**Given text**
— begin —

Restricted Cash – Restricted cash represents refundable deposits and amounts due to horsemen for purses, stakes and awards, and amounts accumulated in card game progressive jackpot pools, the player pool and poker promotional fund to be used to repay card players in the form of promotions, giveaways, prizes, or by other means. Restricted cash also includes two deposits related to its development operations. One deposit is an escrow account with a bank to fund the road construction on Shenandoah Drive. This account is to ensure the Company completes the construction of the road that allows access to the first phase of the Doran Canterbury I apartment complex. Funds from the escrow account will be released to the Company as progress billings from the contractor are received. The Company also recorded a deposit with a bank to assist Doran Canterbury to complete financing for a construction loan. The bank will release the deposit back to the Company when the construction loan is repaid by Doran Canterbury I and converted into a term loan. Because the Company expects this to occur in 2021 or 2022, the Company classified this as long term restricted cash on its consolidated balance sheet.

6


 

Deferred Revenue – Deferred revenue includes advance sales related to racing, events and corporate partnerships. Revenue from these advance billings is recognized when the related event occurs or services have been performed. Deferred revenue also includes advanced Cooperative Marketing Agreement (“CMA”) promotional funds, for which revenue is recognized when expenses are incurred.

— end —

**Dataset extract**
— begin —

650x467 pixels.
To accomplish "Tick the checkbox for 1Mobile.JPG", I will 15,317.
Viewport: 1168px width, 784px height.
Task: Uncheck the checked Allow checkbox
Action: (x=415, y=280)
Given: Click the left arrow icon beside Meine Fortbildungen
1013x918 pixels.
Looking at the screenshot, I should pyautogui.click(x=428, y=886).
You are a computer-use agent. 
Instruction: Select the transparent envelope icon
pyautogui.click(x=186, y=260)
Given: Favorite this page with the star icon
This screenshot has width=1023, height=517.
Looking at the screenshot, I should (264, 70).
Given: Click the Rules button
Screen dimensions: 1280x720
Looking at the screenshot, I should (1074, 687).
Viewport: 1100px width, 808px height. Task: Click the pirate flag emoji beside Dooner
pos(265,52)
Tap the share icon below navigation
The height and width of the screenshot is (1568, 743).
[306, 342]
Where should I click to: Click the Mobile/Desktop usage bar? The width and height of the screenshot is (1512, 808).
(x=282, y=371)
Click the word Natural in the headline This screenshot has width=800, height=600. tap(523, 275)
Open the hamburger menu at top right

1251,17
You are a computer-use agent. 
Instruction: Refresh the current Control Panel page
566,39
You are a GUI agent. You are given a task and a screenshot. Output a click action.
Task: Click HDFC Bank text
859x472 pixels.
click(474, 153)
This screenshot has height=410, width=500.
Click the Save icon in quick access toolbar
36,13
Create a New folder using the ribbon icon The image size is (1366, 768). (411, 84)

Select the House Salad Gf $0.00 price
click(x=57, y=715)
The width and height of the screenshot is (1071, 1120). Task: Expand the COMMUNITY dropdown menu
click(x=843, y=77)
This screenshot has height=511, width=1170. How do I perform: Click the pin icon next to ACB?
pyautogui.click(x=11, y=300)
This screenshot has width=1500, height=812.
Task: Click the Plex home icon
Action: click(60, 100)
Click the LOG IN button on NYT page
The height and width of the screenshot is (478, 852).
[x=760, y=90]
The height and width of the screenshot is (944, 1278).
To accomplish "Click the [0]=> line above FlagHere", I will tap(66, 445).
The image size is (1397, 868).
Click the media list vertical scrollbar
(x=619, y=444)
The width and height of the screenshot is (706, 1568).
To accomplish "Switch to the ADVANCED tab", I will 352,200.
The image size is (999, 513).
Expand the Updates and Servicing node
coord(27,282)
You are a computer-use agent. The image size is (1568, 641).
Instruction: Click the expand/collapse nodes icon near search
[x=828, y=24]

— end —

**Exercises**
1. Reproduce the passage of the accounting notes starting with "Deferred Revenue – Deferred" and going on through "expenses are incurred.".
2. In the accounting notes, what must happen before the bank returns the deposit made to help Doran Canterbury finance its construction loan?
3. Carry on writing the accounting notes on restricted cash and deferred revenue from the point where they stop.

**Results of the exercise**
1.
Deferred Revenue – Deferred revenue includes advance sales related to racing, events and corporate partnerships. Revenue from these advance billings is recognized when the related event occurs or services have been performed. Deferred revenue also includes advanced Cooperative Marketing Agreement (“CMA”) promotional funds, for which revenue is recognized when expenses are incurred.

2. Doran Canterbury I must repay the construction loan and convert it into a term loan.

3.
Payable to Horsepersons - The Minnesota Pari-mutuel Horse Racing Act requires the Company to segregate a portion of funds (recorded as purse expense in the statements of operations) received from Card Casino operations and wagering on simulcast and live horse races, for future payment as purses for live horse races or other uses of the horsepersons’ association. Pursuant to an agreement with the Minnesota Horsemen’s Benevolent and Protective Association (“MHBPA”), the Company transferred into a trust account or paid directly to the MHBPA, $1,260,000 and $1,090,000 for the three months ended March 31, 2019 and 2018, respectively, related to thoroughbred races. Minnesota Statutes provide that amounts transferred into the trust account are the property of the trust and not of the Company, and therefore these amounts are not recorded on the Company’s Consolidated Balance Sheet.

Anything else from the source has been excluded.